S‘agissant de la pénurie d‘appartement de 5 pièces
invoquée par les locataires, le Tribunal a considéré que, nonobstant
l‘arrêté du Conseil d‘Etat du 23 mars 1999 déclarant frappé par la
pénurie les logements de 5 pièces, les enquêtes avaient montré qu‘entre
juin et août 1998, la seule régie N. offrait à la location une
quarantaine de 5 pièces pour un loyer oscillant entre fr. 1‘400.- et fr.
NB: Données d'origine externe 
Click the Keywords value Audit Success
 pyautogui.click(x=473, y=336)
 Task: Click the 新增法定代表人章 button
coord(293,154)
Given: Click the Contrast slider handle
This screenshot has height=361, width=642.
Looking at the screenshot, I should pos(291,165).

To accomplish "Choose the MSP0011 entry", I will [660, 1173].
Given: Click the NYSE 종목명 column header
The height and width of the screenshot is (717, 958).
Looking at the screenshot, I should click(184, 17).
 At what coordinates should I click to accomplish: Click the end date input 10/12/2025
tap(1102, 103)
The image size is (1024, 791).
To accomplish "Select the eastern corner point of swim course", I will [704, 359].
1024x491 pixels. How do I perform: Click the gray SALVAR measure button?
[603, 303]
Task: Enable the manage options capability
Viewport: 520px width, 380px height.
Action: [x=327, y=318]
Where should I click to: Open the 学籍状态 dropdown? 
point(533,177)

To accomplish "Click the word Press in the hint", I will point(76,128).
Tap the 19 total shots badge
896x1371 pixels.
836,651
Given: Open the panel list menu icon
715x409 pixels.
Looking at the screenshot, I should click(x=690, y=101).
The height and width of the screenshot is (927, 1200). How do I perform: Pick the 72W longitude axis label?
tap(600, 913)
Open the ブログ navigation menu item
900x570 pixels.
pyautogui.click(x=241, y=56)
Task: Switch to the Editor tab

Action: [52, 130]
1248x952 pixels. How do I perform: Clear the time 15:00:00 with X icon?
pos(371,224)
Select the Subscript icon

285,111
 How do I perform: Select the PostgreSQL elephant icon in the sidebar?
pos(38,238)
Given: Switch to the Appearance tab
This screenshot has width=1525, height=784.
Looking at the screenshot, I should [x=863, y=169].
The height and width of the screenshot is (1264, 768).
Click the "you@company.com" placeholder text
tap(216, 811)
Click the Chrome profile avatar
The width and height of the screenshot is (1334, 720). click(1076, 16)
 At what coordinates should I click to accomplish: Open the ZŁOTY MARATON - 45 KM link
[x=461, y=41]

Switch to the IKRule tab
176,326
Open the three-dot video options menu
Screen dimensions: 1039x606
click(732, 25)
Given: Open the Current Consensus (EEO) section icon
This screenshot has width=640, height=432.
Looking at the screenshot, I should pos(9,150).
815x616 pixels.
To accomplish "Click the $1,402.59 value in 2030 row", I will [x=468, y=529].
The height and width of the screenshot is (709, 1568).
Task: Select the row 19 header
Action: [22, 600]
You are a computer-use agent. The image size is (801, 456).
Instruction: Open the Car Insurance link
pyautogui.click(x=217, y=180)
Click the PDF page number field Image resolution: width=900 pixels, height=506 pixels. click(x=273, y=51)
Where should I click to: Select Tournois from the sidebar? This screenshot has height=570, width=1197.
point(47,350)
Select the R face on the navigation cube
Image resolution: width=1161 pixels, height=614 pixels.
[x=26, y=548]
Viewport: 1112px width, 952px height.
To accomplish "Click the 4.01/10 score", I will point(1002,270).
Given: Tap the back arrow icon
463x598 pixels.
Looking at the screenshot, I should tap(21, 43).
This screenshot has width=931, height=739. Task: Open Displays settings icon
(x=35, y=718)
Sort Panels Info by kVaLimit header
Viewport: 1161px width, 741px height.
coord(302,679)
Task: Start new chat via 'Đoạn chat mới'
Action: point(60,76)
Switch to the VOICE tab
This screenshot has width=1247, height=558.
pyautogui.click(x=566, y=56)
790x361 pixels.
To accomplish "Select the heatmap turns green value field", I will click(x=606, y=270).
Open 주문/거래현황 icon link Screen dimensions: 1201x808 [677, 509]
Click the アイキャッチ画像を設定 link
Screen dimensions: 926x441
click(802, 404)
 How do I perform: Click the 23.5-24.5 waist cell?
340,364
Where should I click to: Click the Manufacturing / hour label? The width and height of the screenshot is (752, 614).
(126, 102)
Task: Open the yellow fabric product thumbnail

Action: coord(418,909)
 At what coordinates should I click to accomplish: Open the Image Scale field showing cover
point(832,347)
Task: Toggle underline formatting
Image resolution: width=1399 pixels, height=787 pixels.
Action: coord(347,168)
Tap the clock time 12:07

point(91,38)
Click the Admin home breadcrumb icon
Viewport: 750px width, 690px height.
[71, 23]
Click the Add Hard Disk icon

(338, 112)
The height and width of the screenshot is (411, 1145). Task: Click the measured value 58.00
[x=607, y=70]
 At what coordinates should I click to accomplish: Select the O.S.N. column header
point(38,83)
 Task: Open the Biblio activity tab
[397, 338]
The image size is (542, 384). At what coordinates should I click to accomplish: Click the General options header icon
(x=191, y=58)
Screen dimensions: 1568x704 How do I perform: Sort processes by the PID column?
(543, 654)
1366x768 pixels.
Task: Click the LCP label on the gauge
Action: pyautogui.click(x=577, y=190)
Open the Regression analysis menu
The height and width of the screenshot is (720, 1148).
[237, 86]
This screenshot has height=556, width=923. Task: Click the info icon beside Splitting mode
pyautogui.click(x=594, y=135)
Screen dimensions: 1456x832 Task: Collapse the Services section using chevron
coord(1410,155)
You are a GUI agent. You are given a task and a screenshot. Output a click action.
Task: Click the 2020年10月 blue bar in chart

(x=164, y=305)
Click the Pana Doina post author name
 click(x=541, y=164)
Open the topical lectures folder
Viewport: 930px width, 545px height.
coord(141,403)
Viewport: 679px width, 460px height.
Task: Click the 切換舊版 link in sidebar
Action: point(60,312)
2‘700.-, de sorte que la situation financière "relativement aisée" des
locataires leur permettait d‘avoir accès à un choix passablement plus
vaste de logements de 5 pièces en loyer libre, s‘ils s‘étaient donné la
peine d‘effectuer des recherches sérieuses et suivies, ceci d‘autant
plus que leur situation (possession d‘une voiture, absence d‘activité
lucrative de l‘épouse, absence de contrainte scolaire pour leur enfant
en bas âge) leur permettait d‘étendre leurs recherches à l‘ensemble du
canton. Les juges de première instance ont ainsi relevé que les
locataires n‘avaient pas prouvé avoir procédé à des recherches, et avoir
rencontré des difficultés à cet égard, la contrainte qu‘ils alléguaient
en raison de la situation sur le marché du logement ne pouvait pas être
retenue.
Considérations
2.a) L‘art. 270 al. 1 CO – qui reprend, en le complétant, le texte de
l‘ancien art. 17 AMSL ("si la situation difficile dans laquelle il [le
locataire] se trouve l‘a contraint à conclure le bail") – stipule que le
locataire qui estime le montant de son loyer initial abusif, peut le
contester et en demander la diminution s‘il a été contraint de conclure
le bail par nécessité personnelle ou familiale ou en raison de la
situation sur le marché local du logement et des locaux commerciaux
(lit. a), ou si le bailleur a sensiblement augmenté le loyer initial
pour la même chose par rapport au précédent loyer (lit. b).
En
l‘espèce, le loyer des époux M. étant identique à celui payé par leur
prédécesseur, il convient d‘examiner uniquement si les appelants ont été
contraints ou non de conclure le bail par nécessité personnelle ou
familiale ou en raison de la situation sur le marché local du logement.
b) Sous
l‘empire de l‘art. 17 AMSL précité, le Tribunal fédéral admettait comme
suffisant que "le locataire ait de bonnes raisons de changer de
logement et que l‘on ne puisse attendre de lui qu‘il renonce à une
occasion qui se présente, et cela parce que la situation du marché, ou
encore ses difficultés personnelles étaient telles qu‘une renonciation
de sa part aurait été déraisonnable. Pour juger si les conditions de la
situation difficile du locataire et de la contrainte qui en résultait
étaient réalisées, il fallait tenir compte de l‘ensemble des
circonstances du cas particulier" (ATF 114 II 77-78 consid. c et les
références).
Dans un arrêt ultérieur non publié, rendu le 9 juillet
1991 (cité dans les Cahiers du Bail, 1992, No 1 p. 12), le Tribunal
fédéral, en se référant à l‘ATF 114 précité, a expressément précisé
qu‘outre la situation de pénurie ou les difficultés personnelles, l‘art.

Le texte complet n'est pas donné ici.